** Assignment **
Look through the entries for the string "Task", and copy each line that holds it.

** Data records **

----

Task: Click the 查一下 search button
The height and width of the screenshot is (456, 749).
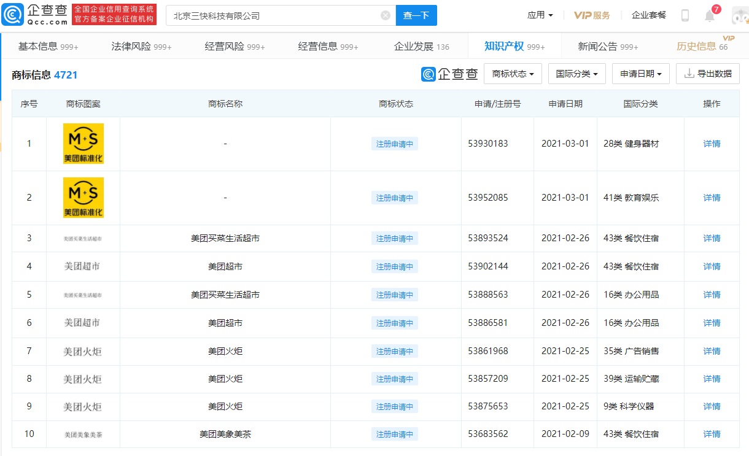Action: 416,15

----

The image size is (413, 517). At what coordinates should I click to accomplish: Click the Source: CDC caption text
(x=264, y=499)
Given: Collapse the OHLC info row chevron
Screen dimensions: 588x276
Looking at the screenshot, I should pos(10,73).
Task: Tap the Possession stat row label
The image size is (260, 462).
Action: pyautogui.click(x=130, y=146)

----

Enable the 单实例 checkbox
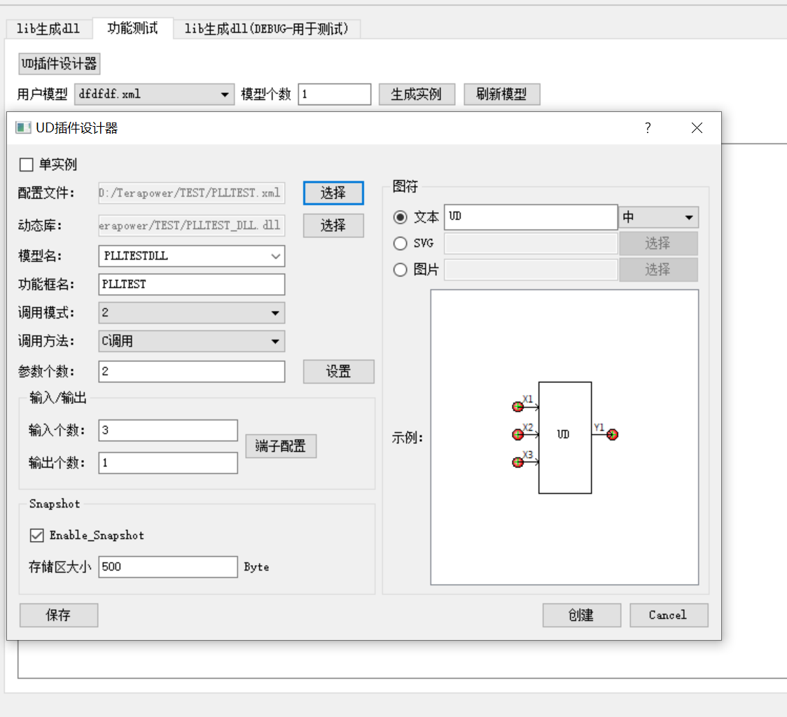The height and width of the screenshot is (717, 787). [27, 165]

----

** Answer to the problem **
Task: Click the 查一下 search button
Task: Tap the Possession stat row label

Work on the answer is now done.